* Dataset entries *
######
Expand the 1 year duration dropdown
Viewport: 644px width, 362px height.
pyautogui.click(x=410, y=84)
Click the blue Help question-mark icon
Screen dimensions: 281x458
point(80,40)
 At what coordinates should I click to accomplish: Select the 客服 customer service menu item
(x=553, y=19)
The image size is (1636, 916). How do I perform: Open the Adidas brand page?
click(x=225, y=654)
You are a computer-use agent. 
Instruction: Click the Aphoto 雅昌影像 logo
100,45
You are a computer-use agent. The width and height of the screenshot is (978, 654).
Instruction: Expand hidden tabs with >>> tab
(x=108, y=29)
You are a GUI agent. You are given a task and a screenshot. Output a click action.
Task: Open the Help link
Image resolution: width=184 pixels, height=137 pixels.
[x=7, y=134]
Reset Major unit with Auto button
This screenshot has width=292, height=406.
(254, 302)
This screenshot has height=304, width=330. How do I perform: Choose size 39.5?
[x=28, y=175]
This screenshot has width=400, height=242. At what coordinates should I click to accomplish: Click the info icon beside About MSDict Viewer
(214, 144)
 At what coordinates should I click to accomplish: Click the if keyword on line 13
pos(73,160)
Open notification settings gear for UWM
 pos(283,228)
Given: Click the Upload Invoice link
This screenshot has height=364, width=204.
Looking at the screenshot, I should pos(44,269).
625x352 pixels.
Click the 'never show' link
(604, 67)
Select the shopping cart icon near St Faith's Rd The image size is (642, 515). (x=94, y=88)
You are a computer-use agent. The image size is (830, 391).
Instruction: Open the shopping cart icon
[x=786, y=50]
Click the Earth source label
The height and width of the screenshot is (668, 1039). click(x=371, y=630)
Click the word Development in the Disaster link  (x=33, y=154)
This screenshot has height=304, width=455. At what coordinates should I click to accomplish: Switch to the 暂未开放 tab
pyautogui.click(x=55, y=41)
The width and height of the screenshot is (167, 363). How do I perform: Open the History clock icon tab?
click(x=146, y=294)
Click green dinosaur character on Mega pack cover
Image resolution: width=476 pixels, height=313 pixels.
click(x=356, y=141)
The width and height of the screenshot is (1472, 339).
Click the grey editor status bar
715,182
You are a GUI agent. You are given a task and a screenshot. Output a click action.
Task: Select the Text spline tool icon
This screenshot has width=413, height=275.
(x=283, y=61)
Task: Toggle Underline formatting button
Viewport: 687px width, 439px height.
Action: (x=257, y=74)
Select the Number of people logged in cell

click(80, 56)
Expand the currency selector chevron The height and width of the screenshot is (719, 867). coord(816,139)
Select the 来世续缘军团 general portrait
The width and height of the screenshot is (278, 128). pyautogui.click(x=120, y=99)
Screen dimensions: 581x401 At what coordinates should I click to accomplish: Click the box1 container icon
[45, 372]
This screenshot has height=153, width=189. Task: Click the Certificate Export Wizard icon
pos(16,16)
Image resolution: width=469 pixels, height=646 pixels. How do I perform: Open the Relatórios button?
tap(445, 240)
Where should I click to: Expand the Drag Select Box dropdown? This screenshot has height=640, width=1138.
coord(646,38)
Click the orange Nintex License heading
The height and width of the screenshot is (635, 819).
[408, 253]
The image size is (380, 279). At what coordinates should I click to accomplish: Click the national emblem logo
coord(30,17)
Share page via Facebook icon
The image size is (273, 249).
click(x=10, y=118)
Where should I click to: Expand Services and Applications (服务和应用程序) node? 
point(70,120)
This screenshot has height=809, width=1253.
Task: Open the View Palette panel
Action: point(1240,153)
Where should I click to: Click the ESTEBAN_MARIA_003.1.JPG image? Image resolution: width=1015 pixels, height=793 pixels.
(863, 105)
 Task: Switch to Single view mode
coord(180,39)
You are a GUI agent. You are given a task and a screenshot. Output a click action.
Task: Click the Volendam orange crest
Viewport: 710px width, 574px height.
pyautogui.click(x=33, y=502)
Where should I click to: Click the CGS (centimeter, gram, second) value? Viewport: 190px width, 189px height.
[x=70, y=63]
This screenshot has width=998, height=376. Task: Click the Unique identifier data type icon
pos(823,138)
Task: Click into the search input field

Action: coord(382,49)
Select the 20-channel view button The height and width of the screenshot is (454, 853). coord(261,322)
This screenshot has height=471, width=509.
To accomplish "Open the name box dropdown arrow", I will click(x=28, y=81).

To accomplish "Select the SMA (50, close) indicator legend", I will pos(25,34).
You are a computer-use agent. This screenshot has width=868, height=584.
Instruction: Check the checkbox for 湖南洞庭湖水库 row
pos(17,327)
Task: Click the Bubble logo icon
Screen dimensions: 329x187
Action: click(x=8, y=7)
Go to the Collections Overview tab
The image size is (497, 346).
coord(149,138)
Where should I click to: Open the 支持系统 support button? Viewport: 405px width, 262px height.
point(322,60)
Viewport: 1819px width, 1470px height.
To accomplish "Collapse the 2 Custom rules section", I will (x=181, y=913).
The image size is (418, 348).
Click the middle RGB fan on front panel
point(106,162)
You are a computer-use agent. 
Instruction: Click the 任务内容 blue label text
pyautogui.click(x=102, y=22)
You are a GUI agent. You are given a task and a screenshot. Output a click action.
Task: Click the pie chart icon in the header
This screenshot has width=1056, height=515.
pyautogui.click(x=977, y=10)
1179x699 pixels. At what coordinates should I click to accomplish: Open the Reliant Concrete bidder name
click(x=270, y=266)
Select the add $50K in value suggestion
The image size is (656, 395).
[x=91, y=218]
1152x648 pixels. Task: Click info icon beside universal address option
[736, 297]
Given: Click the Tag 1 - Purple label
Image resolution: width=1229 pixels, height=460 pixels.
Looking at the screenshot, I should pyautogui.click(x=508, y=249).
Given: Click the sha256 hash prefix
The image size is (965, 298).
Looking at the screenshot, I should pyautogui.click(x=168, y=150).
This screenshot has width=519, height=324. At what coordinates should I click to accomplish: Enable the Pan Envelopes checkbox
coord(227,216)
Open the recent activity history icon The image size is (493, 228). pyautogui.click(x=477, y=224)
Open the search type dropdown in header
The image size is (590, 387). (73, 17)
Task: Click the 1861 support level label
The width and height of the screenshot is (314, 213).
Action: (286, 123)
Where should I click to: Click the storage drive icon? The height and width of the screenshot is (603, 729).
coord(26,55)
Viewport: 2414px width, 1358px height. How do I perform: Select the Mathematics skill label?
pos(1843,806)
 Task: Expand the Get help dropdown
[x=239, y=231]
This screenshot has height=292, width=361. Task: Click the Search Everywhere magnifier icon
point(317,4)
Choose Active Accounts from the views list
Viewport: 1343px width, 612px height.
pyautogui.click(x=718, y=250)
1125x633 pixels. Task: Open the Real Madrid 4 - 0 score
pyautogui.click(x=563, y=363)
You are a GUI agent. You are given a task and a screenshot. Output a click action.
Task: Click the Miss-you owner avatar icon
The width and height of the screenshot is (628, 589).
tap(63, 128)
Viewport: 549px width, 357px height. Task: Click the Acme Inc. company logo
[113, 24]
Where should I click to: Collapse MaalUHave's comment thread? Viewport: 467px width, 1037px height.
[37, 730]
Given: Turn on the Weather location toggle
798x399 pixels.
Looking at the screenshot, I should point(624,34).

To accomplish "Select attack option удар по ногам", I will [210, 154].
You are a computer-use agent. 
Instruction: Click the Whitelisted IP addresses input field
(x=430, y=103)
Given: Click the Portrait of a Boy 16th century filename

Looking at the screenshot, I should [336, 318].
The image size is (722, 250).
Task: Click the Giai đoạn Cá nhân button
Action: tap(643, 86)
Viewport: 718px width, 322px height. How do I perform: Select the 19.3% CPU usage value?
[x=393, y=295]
######
* WORK TO COMPLETE *
Up to and including the last line of the data, copy each line exactly, starting with the line that contains "Where should I click to: Collapse".

* EXERCISE RESPONSE *
Where should I click to: Collapse MaalUHave's comment thread? Viewport: 467px width, 1037px height.
[37, 730]
Given: Turn on the Weather location toggle
798x399 pixels.
Looking at the screenshot, I should point(624,34).

To accomplish "Select attack option удар по ногам", I will [210, 154].
You are a computer-use agent. 
Instruction: Click the Whitelisted IP addresses input field
(x=430, y=103)
Given: Click the Portrait of a Boy 16th century filename

Looking at the screenshot, I should [336, 318].
The image size is (722, 250).
Task: Click the Giai đoạn Cá nhân button
Action: tap(643, 86)
Viewport: 718px width, 322px height. How do I perform: Select the 19.3% CPU usage value?
[x=393, y=295]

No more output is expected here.